В изучении постсоциалистических трансформаций сегодня начинает доминировать теория «новой институциональной экономики», которая подчеркивает «зависимость траектории» экономического развития от множества факторов, то есть выступает как предупреждение тем, кто уверен, что постсоциалистические трансформации можно быстро спроектировать сверху, изменив только систему отношений собственности. Неоинституциалисты акцентируют важность отношений собственности для изменения экономической ситуации [North, 1990], но рассматриваются в основном только их правовой «слой». Некоторые неоинституциалисты, тем не менее, признают, что последствия правовых изменений в отношениях собственности зависят не только от экономических факторов (например, от наличия эффективных рынков), но и от их восприятия местными жителями, от неформальных норм взаимодействия местных сообществ, изучение которых, на наш взгляд, — прерогатива антропологов [Finke, 2000]. Многие ученые применяют новую институциальную теорию для объяснения успехов и неудач постсоциалистических трансформаций как «системного изменения» в мировой экономической истории. Данный подход имеет много сходств
с предлагаемым нами антропологическим подходом, который рассматривает, в первую очередь, вопросы практического воплощения постсоциалистических реформ.
Экономика, антропология и политика
В течение многих лет Мьеке Мёйрс (Mieke Meurs) ратует за более реалистичную оценку состояния аграрного сектора в Восточной Европе. По ее мнению, многие экономисты пребывают в «нирване», когда «обнаруживают» здесь окончательно сложившийся и прекрасно функционирующий рынок.
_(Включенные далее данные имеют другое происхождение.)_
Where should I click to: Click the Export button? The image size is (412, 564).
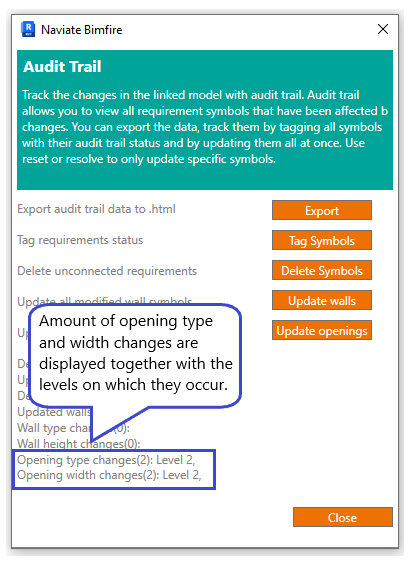(x=322, y=210)
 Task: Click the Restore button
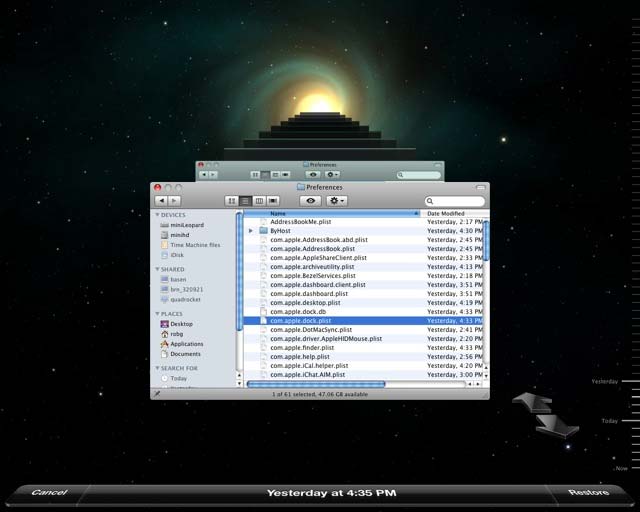[588, 492]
Сравнивая Венгрию и Болгарию, она показывает, что в последнем случае реституция земельной собственности парадоксально упрочила позиции крупных предприятий, тогда как в Венгрии деколлек-тивизация через систему компенсаций прежним собственникам способствовала быстрому формированию земельного рынка и укреплению института частной собственности (2001). Возникшие на базе прежних колхозов структуры предлагают выгодные «рациональные» условия новым частным землевладельцам, которые не планируют вести собственное хозяйство. Государство может активно способствовать развитию аграрного сектора, помогая мелким собственникам («новичкам») и поддерживая демократические формы управления коллективными хозяйствами.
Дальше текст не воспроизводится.